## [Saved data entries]
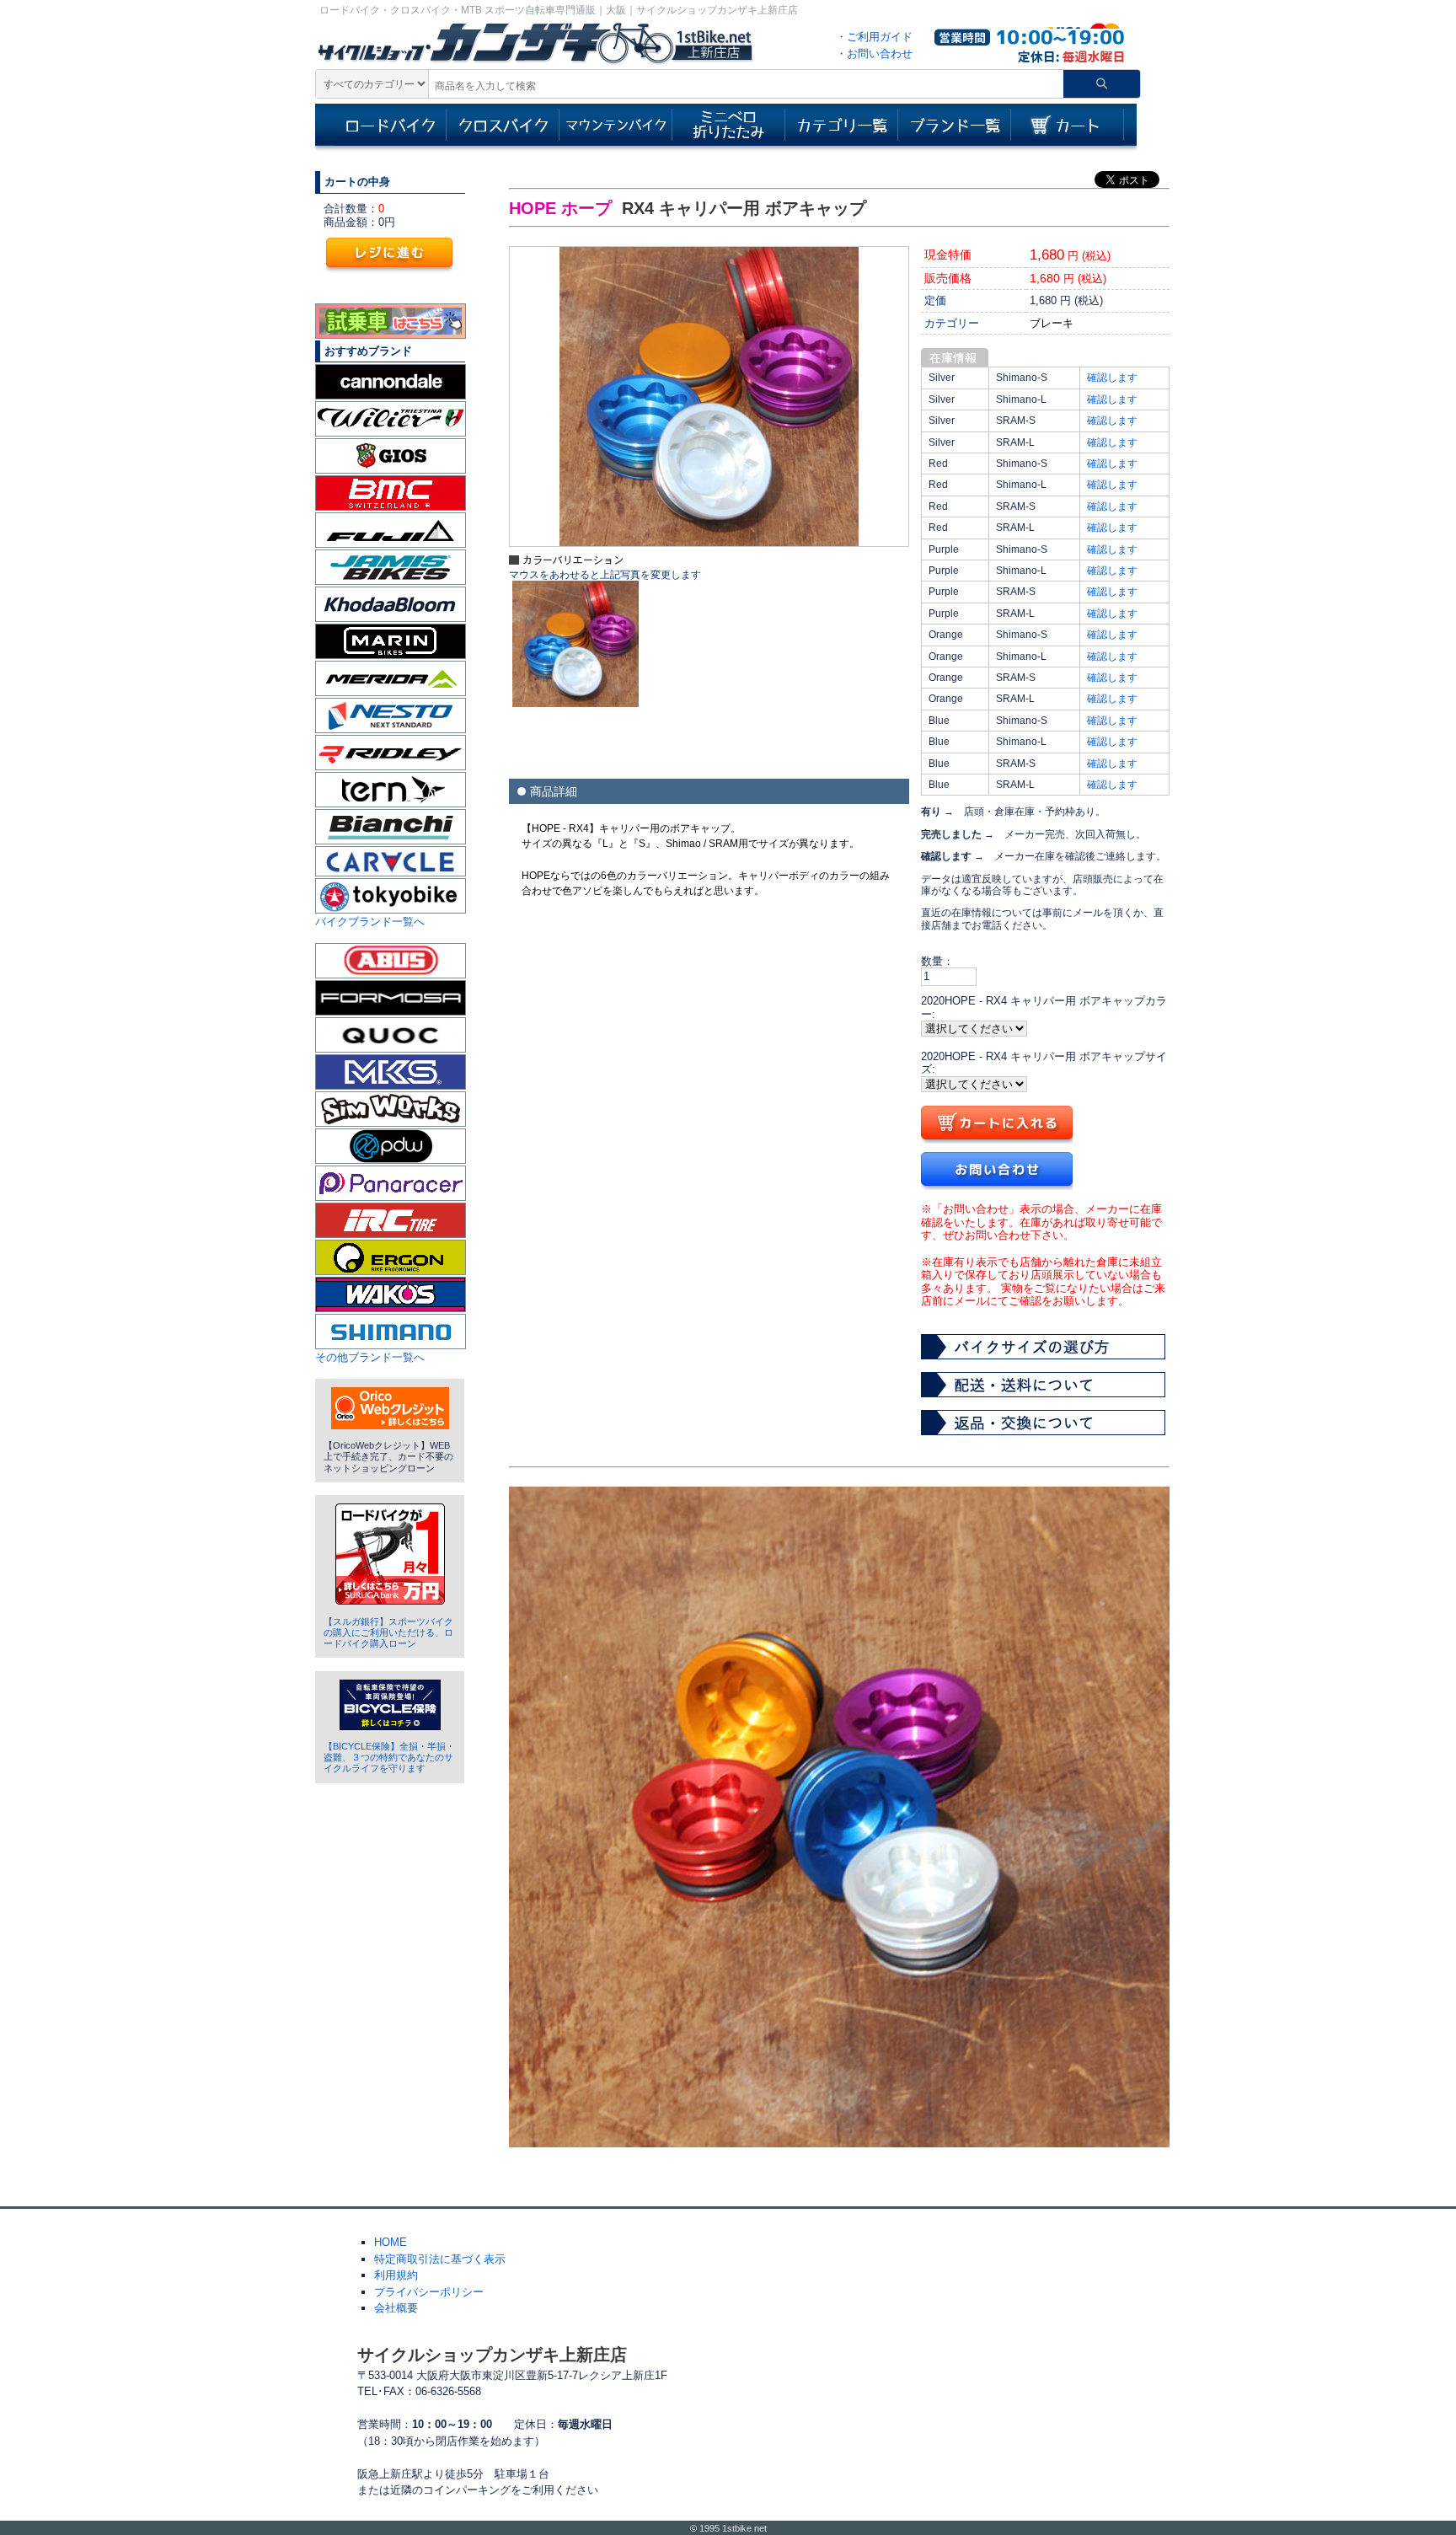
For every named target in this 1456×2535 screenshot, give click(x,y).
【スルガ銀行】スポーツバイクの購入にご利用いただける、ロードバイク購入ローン (388, 1632)
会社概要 (396, 2308)
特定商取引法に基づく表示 (440, 2259)
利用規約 (396, 2275)
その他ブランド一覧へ (370, 1357)
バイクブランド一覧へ (370, 921)
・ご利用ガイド (874, 36)
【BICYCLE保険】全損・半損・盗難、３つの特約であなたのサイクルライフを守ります (389, 1757)
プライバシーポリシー (429, 2292)
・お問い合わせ (874, 53)
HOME (390, 2242)
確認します (1112, 377)
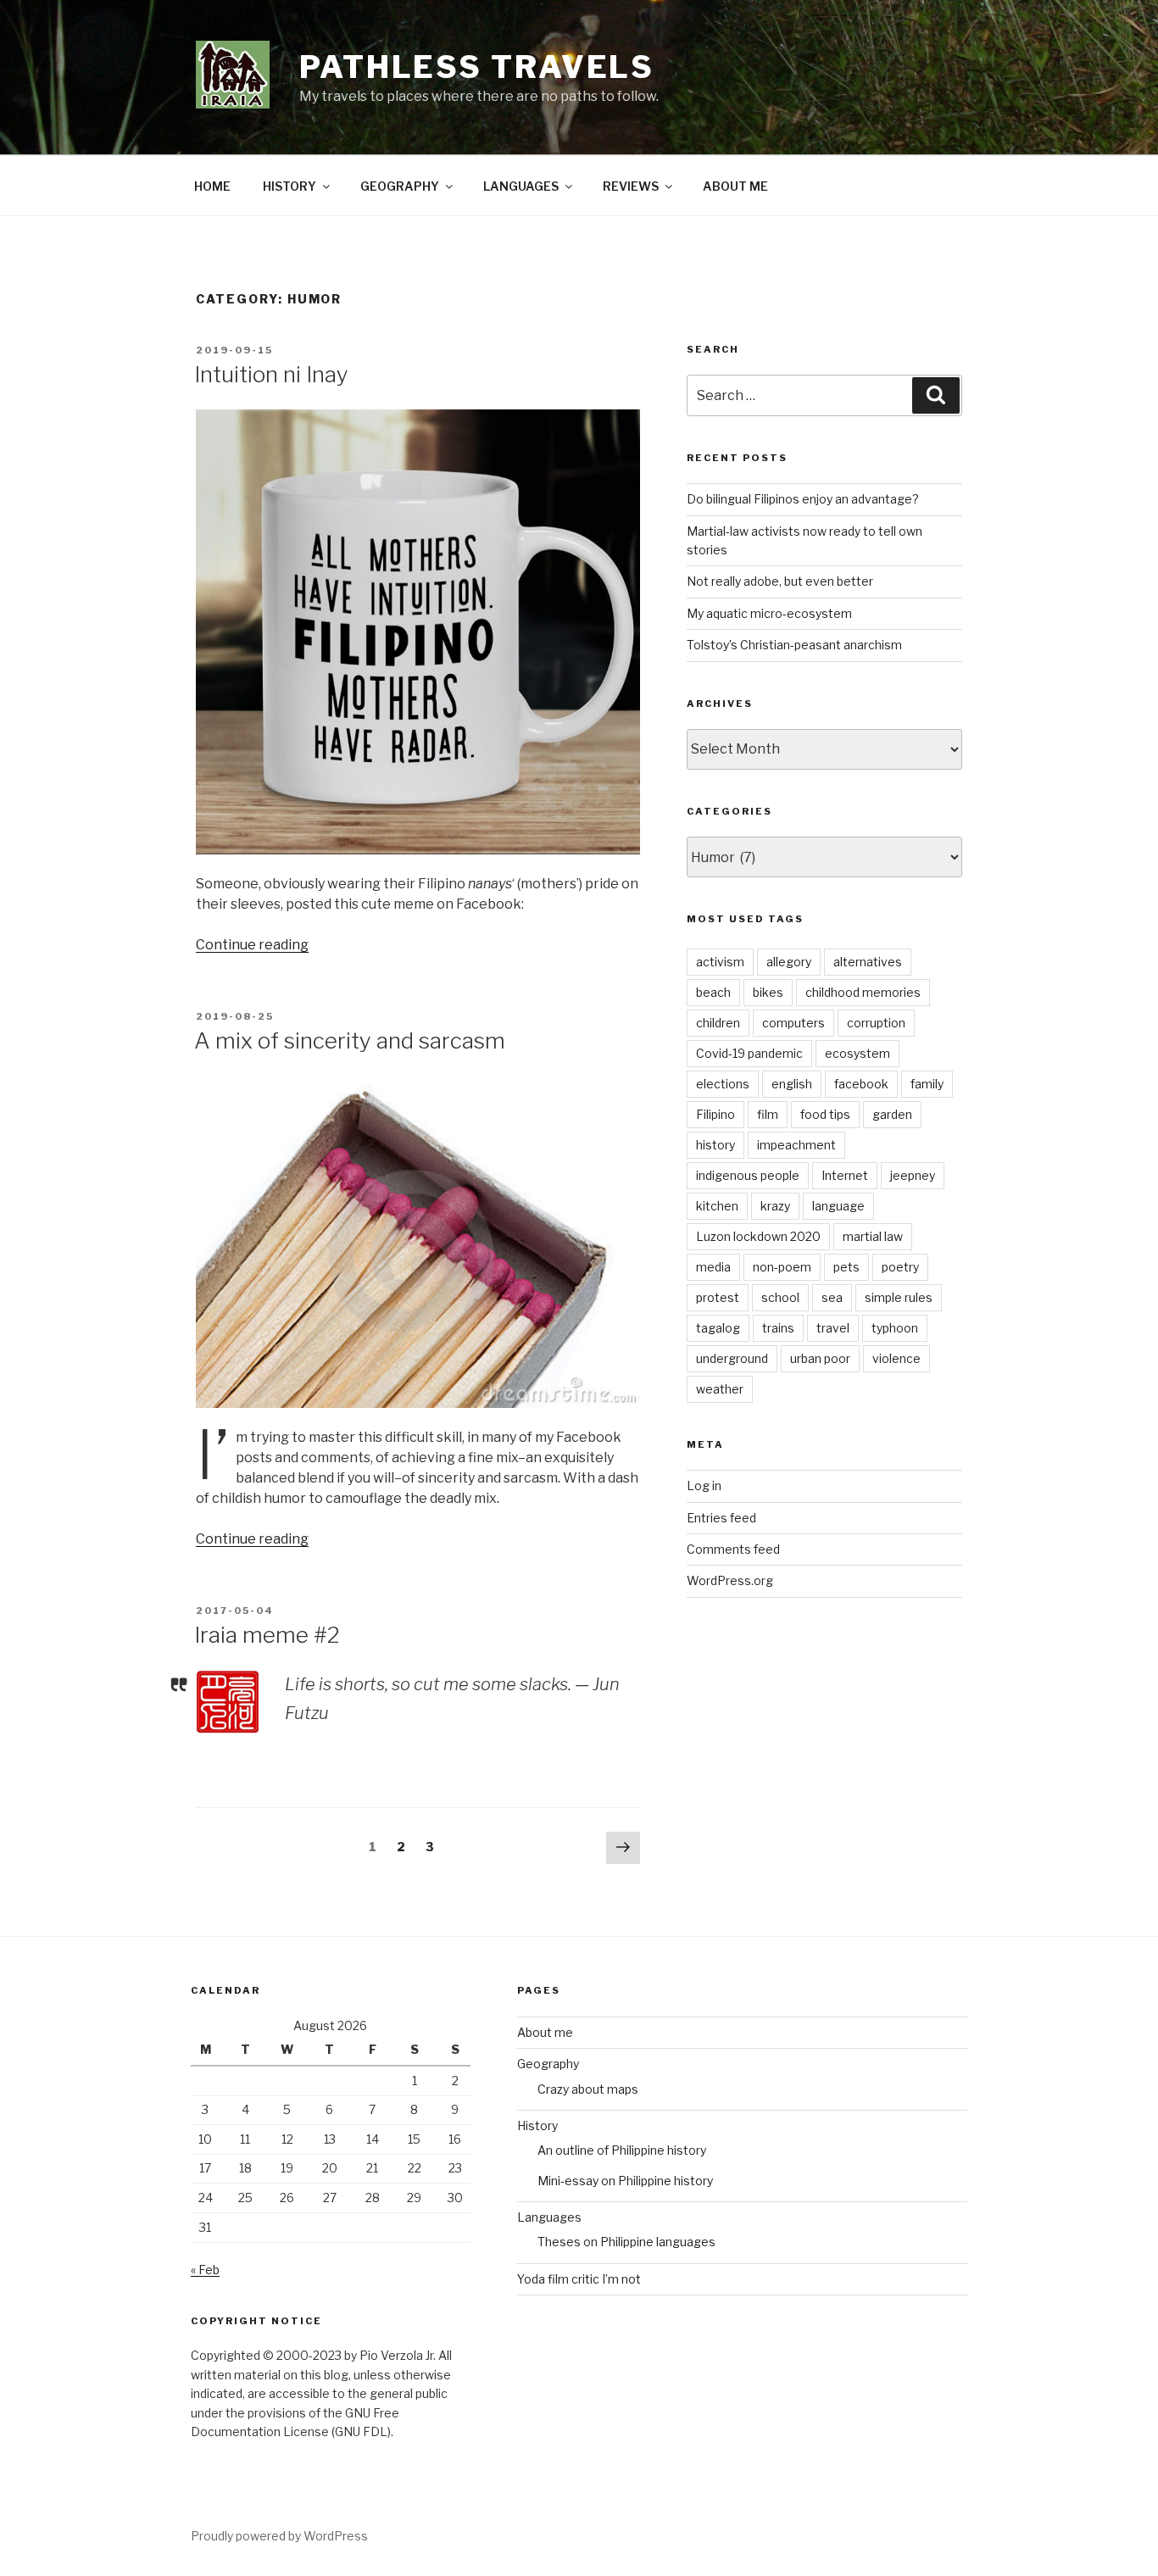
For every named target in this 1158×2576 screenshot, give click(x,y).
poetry (900, 1267)
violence (896, 1358)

## [Your objective]
Print the data above exactly, minus pictures.

## [Expected answer]
For every named target in this 1456×2535 screenshot, give click(x,y).
【スルガ銀行】スポーツバイクの購入にご利用いただける、ロードバイク購入ローン (388, 1632)
会社概要 (396, 2308)
特定商取引法に基づく表示 (440, 2259)
利用規約 (396, 2275)
その他ブランド一覧へ (370, 1357)
バイクブランド一覧へ (370, 921)
・ご利用ガイド (874, 36)
【BICYCLE保険】全損・半損・盗難、３つの特約であなたのサイクルライフを守ります (389, 1757)
プライバシーポリシー (429, 2292)
・お問い合わせ (874, 53)
HOME (390, 2242)
確認します (1112, 377)
For every named target in this 1158×2576 screenshot, give click(x,y).
poetry (900, 1267)
violence (896, 1358)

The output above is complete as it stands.